**Jobs**
a) According to the sufferfest passage, why does getting through a sufferfest make other parts of your life better? Answer in one to three sentences.
b) Copy out the dataset entries word for word from the line containing "The height and" through the end of the entries, with both ends included. Leave out the pictures.

**Document section**
::::

The initial feeling was soon replaced by a bitter-sweet feeling, which slowly turned to near sadness that the trip was over. It’s funny that despite the pain, fears, and exhaustion of sufferfests, it’s still sad when they’re over. It goes to show that on the trail, just like in life, we take hard knocks as we conquer fears and accumulate a mass of smaller goals in pursuit of our larger ones, but the real feeling of accomplishment is not held solely in the end goal, rather in the journey. It’s the smaller progresses of each day that reward us with a steady flow of happiness. In life, it doesn’t always come as automatically as it does on the trail, so sometimes you might need to take a second to acknowledge it.
5. It Will Make Other Parts Of Your Life Better
Doing hard things by your own muscle, sweat and blood in the outdoors helps you develop a deep determination and willpower, and it puts you in touch with your basic needs for survival. If you can handle a sufferfest, and come out with a feeling of pride at the other end, other hardships life throws at you won't seem so hard. Your true reward on completion will be a deep sense of pride, and a confidence that can’t be found any other way.
In Horace's
obituary a line read, "Horace lived his life exactly the way he wanted to live it". So go ahead, plan a sufferfest and live your life the way YOU want to live it.

::::

Dataset entries

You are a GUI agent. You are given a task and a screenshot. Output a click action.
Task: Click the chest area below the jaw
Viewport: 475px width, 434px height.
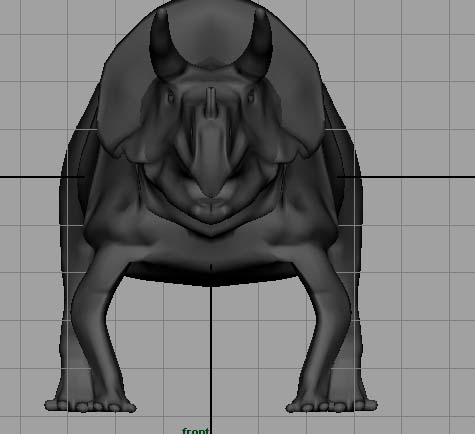tap(211, 248)
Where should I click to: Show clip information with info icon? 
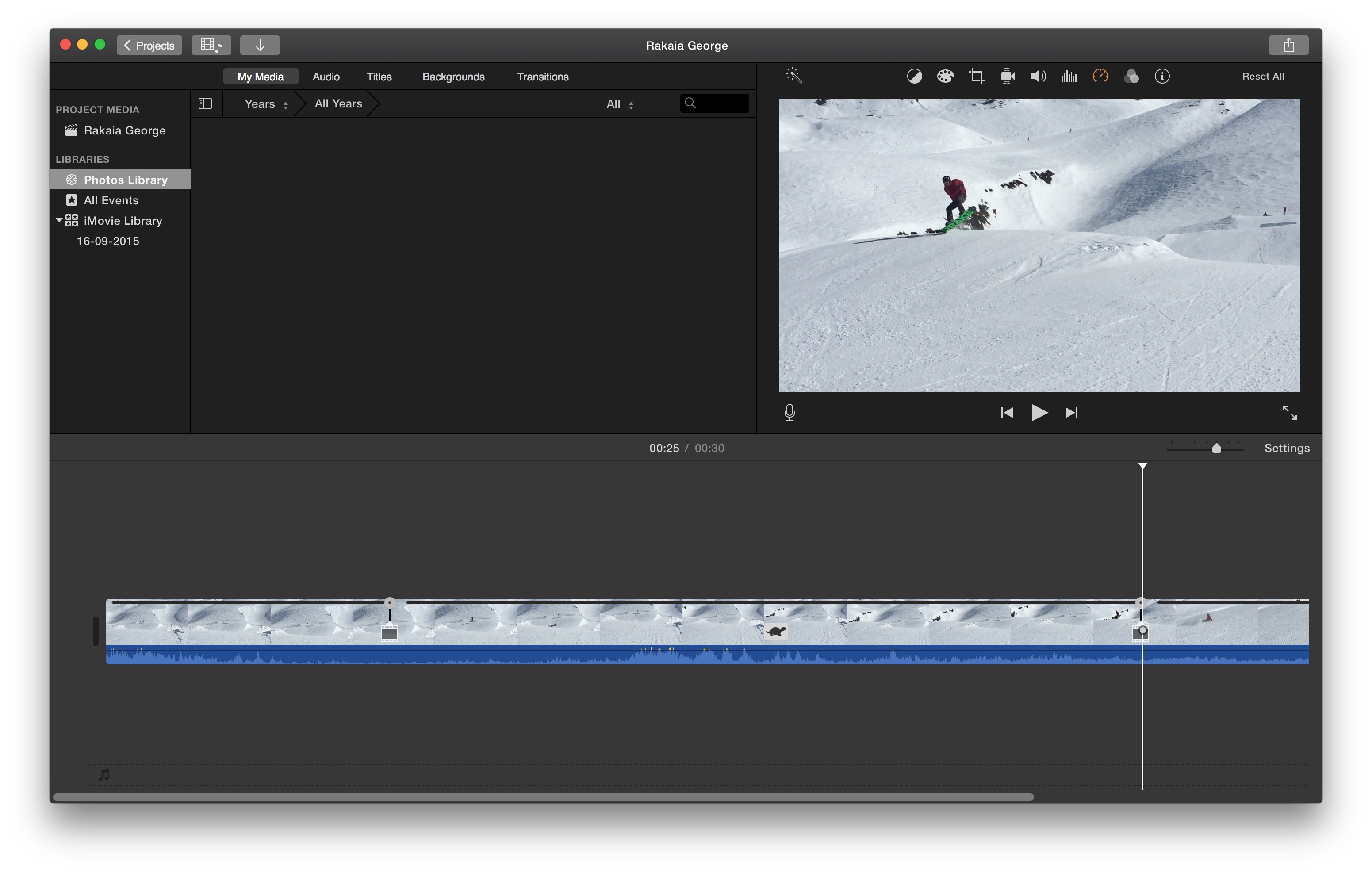pos(1162,77)
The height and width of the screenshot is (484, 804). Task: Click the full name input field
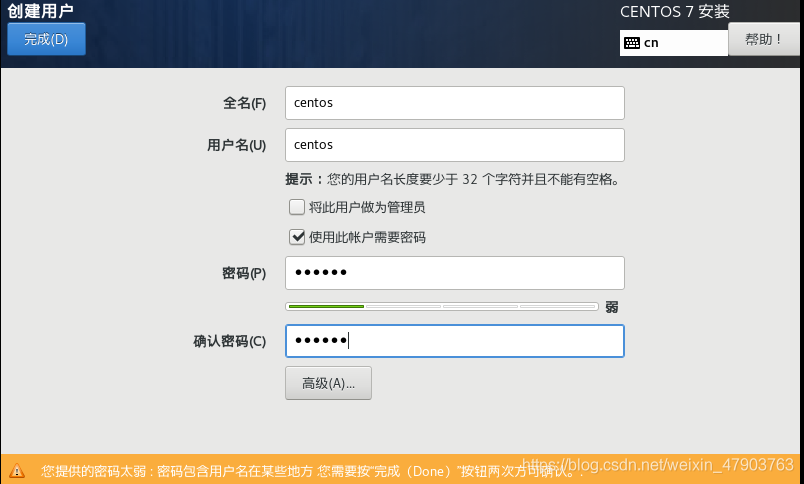455,103
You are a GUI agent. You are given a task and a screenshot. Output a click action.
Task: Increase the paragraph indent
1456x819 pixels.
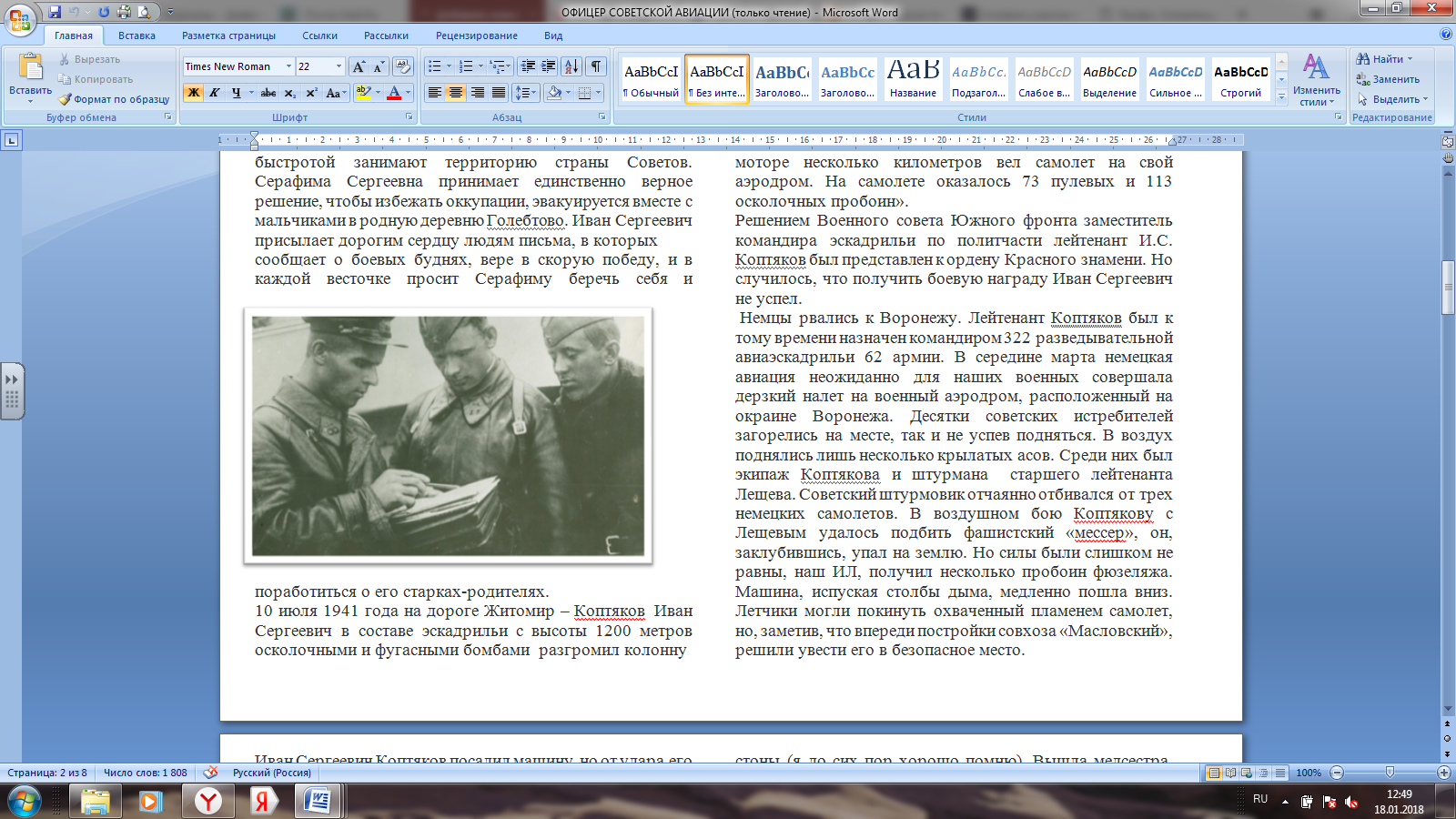[548, 66]
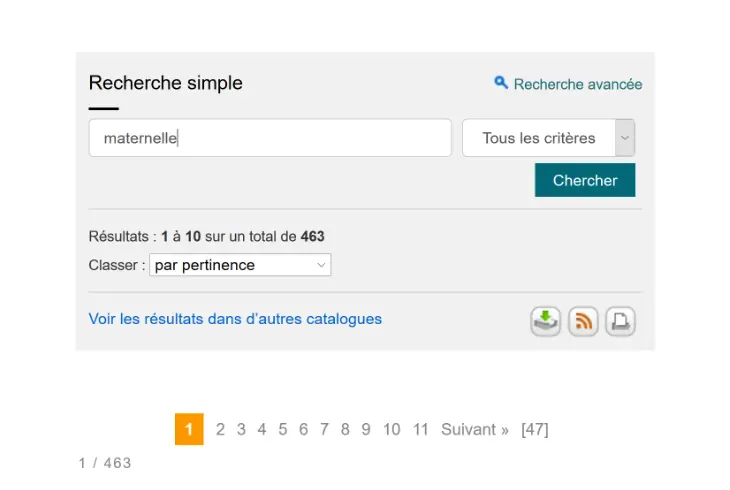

::::

**Outputs in order**
a) Doing hard things outdoors under your own power builds deep determination and willpower and puts you in touch with your basic survival needs. Once you can handle a sufferfest and come out proud, other hardships life brings won't seem so hard.

b)
The height and width of the screenshot is (484, 804). Task: Click the full name input field
455,103
You are a GUI agent. You are given a task and a screenshot. Output a click action.
Task: Increase the paragraph indent
1456x819 pixels.
[548, 66]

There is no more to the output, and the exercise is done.